◆ WORK TO COMPLETE
Look through the data below and show every line that includes "info".

◆ SUPPLIED RECORDS

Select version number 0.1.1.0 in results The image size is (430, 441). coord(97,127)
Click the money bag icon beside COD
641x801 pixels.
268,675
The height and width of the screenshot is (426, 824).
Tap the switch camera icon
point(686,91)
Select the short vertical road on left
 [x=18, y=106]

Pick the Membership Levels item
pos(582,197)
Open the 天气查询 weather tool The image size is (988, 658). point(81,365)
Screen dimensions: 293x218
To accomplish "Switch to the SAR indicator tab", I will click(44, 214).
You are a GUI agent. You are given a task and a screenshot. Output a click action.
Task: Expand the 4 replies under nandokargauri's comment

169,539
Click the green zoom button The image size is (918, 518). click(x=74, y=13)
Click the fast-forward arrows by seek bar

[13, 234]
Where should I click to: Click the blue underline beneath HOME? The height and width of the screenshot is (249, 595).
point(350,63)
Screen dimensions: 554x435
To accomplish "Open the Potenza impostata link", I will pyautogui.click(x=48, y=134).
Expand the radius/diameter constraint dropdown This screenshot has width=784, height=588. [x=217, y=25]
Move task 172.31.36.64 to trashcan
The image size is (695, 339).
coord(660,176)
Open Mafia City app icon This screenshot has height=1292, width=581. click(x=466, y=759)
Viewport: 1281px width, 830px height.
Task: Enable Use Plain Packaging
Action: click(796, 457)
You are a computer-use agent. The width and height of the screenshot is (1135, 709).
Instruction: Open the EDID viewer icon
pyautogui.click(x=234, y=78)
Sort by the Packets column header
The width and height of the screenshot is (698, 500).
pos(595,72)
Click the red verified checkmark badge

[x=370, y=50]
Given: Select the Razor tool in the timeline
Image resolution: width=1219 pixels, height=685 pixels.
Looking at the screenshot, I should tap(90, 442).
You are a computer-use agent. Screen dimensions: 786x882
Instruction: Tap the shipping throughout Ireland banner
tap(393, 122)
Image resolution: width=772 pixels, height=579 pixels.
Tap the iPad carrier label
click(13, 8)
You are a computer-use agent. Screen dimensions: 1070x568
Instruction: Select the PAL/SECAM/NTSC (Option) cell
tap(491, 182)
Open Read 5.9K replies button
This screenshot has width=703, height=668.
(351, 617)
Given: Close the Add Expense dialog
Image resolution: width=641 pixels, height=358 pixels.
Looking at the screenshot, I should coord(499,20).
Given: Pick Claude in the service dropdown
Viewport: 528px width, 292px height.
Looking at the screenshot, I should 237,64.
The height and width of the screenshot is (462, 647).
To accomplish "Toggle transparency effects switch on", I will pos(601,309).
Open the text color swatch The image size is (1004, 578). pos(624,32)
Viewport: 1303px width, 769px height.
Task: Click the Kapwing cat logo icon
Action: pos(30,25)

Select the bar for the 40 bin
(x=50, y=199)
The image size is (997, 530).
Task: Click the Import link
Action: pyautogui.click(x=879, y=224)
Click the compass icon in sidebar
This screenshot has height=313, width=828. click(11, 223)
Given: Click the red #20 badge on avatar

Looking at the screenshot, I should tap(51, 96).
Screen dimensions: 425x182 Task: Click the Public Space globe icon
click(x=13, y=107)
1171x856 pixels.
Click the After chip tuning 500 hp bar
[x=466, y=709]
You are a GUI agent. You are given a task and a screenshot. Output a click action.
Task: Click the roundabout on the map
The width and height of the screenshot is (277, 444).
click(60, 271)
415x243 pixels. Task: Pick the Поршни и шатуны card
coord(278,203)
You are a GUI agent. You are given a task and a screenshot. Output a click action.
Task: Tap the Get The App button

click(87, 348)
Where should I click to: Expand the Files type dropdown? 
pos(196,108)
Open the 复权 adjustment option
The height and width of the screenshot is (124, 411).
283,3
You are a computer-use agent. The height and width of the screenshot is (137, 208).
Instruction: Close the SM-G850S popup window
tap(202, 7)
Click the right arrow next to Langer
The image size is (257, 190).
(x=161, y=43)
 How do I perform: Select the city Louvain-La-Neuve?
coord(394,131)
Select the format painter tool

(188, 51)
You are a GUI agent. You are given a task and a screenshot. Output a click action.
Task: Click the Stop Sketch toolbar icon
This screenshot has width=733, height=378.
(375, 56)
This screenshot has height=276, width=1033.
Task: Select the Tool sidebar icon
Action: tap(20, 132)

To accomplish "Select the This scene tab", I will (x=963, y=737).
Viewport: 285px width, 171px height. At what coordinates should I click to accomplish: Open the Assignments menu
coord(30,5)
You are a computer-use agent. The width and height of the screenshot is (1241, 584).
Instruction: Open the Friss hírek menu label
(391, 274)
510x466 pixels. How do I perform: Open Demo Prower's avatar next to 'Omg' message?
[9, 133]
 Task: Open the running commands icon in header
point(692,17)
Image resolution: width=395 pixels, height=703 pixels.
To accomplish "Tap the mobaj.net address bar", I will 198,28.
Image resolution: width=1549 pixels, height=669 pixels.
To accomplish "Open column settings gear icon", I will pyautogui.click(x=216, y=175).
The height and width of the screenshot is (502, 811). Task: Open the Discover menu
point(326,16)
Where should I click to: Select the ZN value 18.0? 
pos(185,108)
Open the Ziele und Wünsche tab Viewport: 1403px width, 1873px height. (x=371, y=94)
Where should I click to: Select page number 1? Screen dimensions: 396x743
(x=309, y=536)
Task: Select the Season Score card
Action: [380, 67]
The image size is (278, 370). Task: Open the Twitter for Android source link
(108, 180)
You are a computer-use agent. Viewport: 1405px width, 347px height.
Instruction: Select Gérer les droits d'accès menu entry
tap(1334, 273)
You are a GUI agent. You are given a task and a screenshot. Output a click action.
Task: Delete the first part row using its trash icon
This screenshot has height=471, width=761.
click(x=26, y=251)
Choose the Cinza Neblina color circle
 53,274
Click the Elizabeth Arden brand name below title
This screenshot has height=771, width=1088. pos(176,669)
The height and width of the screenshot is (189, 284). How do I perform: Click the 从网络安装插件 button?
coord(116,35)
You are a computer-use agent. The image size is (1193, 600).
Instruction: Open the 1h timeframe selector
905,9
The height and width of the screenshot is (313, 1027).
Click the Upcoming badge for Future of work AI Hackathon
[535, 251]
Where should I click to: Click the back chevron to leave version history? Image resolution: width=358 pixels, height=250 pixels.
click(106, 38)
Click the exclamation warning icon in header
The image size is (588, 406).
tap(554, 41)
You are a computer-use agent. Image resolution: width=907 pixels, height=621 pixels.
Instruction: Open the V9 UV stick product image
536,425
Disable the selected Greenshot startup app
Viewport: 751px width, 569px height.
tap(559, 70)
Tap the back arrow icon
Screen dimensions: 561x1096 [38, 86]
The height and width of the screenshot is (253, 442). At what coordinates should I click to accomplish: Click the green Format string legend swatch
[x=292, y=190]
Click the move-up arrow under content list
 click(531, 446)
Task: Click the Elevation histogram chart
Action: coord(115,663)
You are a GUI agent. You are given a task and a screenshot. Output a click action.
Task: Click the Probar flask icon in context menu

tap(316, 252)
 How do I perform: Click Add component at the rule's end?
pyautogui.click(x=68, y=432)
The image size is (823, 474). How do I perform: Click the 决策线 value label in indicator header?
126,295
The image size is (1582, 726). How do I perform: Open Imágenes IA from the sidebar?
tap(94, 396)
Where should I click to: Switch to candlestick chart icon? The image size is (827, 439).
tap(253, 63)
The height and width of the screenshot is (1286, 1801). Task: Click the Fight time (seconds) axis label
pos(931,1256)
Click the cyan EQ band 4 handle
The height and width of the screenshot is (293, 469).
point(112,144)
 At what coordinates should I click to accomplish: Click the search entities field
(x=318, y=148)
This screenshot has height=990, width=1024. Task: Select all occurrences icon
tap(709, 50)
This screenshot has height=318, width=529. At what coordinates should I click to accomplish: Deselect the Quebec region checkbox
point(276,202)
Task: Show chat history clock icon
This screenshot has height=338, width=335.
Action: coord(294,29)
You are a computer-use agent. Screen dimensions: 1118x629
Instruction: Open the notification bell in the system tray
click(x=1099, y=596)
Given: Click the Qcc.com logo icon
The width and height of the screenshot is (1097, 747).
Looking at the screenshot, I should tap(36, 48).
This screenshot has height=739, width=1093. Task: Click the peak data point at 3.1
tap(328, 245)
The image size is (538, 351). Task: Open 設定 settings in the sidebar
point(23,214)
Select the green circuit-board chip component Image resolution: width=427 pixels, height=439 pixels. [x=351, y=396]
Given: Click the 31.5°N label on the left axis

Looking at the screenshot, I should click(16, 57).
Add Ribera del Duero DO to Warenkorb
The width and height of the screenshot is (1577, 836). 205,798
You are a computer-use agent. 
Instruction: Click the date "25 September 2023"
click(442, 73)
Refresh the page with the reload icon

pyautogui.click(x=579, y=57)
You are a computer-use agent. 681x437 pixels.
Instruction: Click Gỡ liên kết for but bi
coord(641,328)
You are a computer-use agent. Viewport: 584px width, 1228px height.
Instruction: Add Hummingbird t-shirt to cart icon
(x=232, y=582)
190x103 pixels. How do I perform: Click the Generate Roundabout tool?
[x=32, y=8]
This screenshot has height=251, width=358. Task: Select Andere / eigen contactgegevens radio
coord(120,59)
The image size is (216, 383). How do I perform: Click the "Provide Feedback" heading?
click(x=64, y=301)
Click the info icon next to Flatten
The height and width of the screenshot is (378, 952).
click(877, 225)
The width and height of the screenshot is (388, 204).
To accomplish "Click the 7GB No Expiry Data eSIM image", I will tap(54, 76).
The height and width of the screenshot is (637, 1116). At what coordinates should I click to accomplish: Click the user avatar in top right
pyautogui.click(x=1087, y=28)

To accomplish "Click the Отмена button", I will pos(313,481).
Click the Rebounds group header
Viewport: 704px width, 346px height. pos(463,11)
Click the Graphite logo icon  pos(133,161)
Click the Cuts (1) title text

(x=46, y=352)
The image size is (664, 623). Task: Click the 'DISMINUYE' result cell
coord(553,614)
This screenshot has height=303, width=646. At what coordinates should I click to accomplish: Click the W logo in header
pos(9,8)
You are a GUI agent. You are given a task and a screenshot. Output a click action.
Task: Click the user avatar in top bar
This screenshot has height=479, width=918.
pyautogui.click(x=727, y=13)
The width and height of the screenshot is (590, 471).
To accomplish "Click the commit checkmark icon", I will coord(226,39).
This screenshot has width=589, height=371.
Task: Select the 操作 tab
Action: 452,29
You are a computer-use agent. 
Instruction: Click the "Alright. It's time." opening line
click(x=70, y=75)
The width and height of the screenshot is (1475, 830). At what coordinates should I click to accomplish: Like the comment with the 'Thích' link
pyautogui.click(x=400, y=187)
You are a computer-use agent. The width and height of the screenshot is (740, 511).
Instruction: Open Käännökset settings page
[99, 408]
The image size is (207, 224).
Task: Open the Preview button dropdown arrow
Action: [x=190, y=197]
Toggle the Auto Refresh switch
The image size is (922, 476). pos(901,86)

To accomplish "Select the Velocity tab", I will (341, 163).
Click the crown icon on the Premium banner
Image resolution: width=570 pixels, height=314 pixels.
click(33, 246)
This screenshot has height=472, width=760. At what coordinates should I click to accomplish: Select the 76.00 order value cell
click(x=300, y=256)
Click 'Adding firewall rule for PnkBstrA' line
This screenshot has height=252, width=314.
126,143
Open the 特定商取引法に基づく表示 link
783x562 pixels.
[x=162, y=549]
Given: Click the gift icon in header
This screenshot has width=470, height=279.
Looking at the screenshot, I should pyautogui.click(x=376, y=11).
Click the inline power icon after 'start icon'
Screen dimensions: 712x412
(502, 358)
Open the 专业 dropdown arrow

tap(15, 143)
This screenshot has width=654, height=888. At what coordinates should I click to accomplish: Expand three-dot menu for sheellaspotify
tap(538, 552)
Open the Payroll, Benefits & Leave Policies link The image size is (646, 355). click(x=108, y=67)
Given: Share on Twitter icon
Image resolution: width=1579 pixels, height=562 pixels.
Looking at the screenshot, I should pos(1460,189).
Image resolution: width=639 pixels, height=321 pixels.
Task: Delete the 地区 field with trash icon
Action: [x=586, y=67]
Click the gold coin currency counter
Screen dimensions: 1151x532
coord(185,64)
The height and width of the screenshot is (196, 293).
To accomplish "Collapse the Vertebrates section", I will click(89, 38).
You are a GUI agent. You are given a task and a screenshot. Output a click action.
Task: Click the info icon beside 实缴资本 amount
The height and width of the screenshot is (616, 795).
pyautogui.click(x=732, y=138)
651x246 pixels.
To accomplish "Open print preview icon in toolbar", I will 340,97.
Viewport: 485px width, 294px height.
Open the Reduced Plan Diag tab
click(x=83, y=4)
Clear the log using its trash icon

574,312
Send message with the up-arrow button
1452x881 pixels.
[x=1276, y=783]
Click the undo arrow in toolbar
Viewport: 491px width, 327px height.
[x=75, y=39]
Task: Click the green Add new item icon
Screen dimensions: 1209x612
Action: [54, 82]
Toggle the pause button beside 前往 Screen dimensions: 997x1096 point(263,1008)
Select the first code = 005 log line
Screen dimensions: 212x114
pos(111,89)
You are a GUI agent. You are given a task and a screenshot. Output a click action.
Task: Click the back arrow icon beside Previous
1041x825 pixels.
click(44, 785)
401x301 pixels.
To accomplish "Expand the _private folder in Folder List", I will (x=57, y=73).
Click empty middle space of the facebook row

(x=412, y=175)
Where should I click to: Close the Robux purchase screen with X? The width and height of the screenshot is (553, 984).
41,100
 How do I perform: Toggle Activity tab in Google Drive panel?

◆ EXERCISE SOLUTION
Click the info icon next to Flatten
Task: Click the info icon beside 实缴资本 amount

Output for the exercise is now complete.